[Stored records]

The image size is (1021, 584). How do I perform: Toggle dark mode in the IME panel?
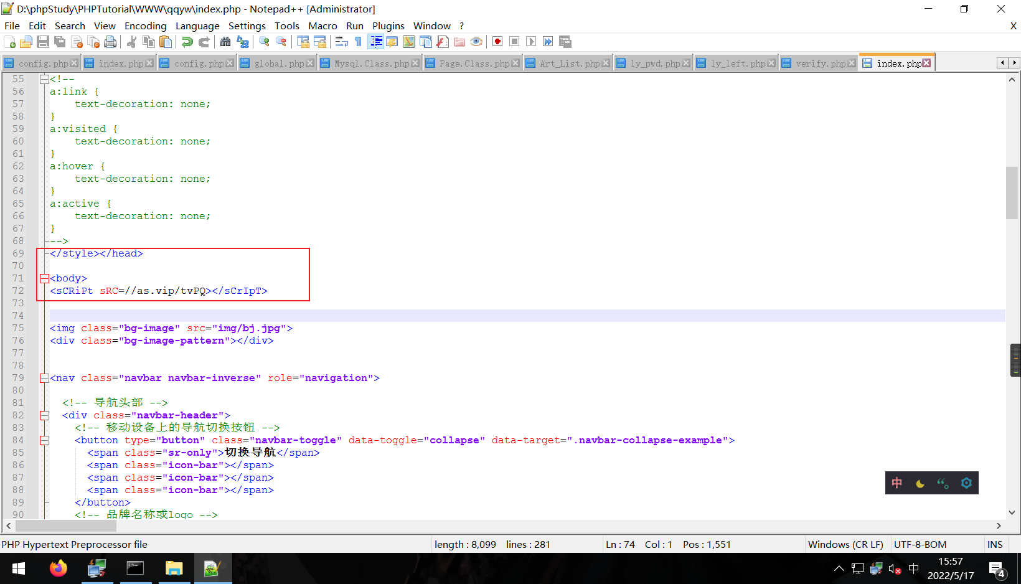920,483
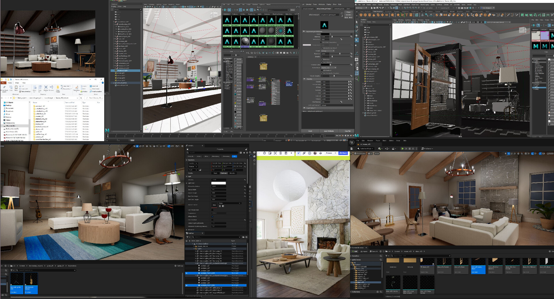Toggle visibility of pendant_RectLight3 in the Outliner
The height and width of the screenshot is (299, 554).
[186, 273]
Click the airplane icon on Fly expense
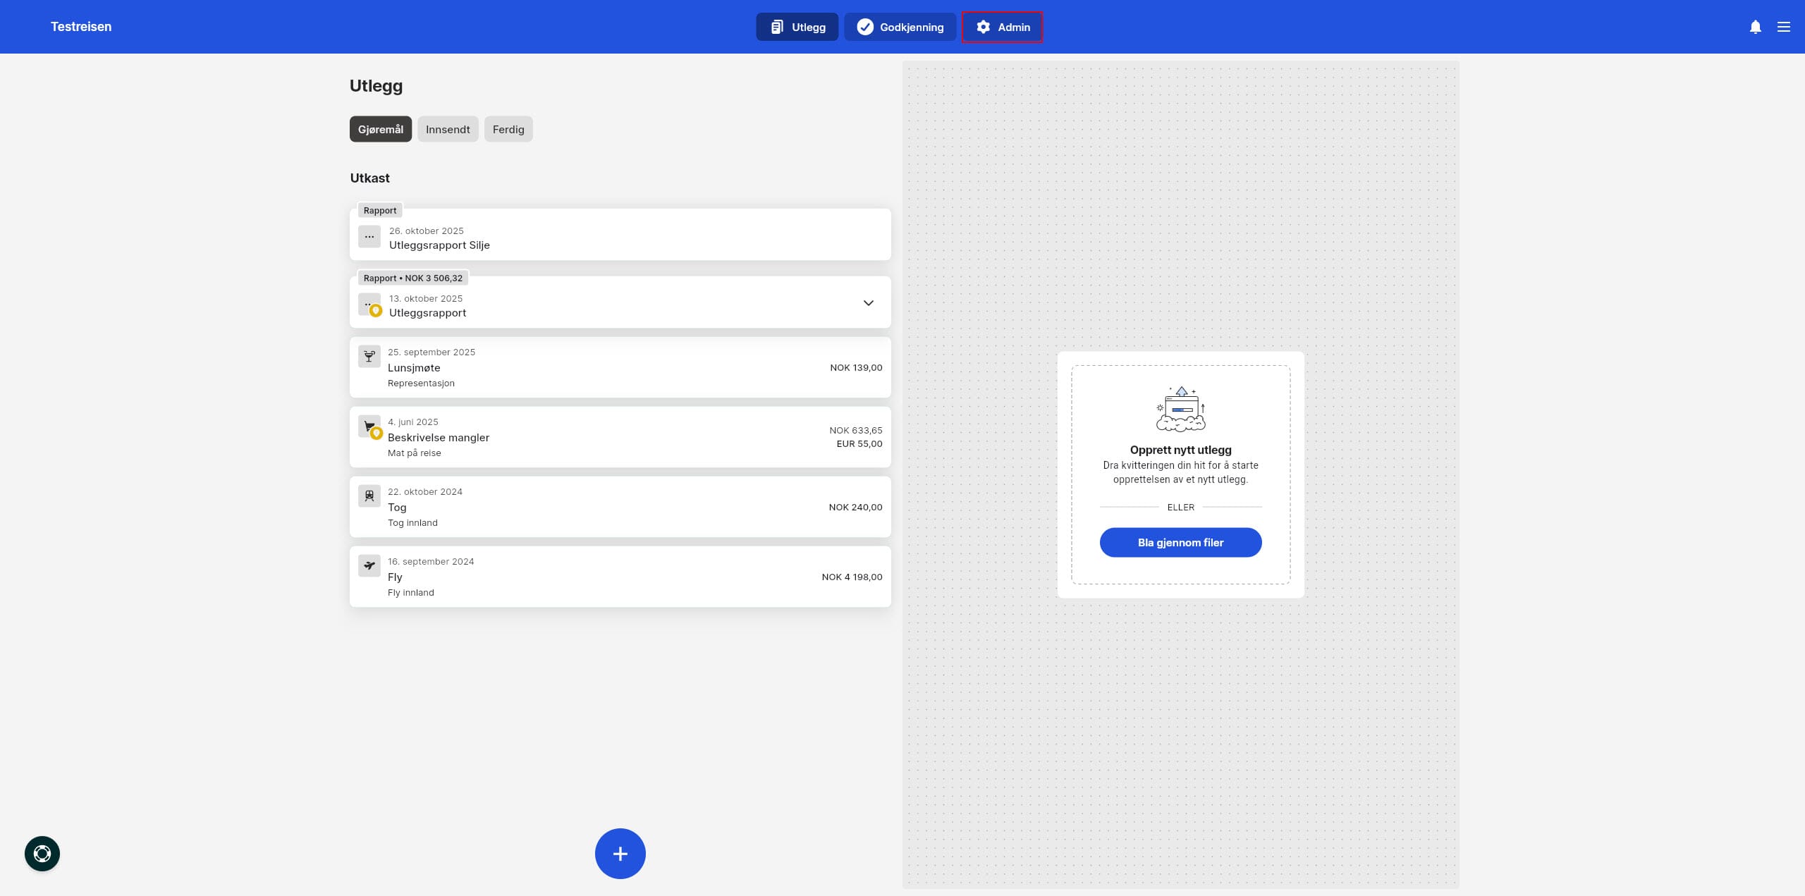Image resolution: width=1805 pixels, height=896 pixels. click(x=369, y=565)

What you will do:
Retype the entries above word for word, minus any images.

Output for this exercise:
The image size is (1021, 584). How do I perform: Toggle dark mode in the IME panel?
920,483
Toggle visibility of pendant_RectLight3 in the Outliner
The height and width of the screenshot is (299, 554).
[186, 273]
Click the airplane icon on Fly expense
Image resolution: width=1805 pixels, height=896 pixels. click(x=369, y=565)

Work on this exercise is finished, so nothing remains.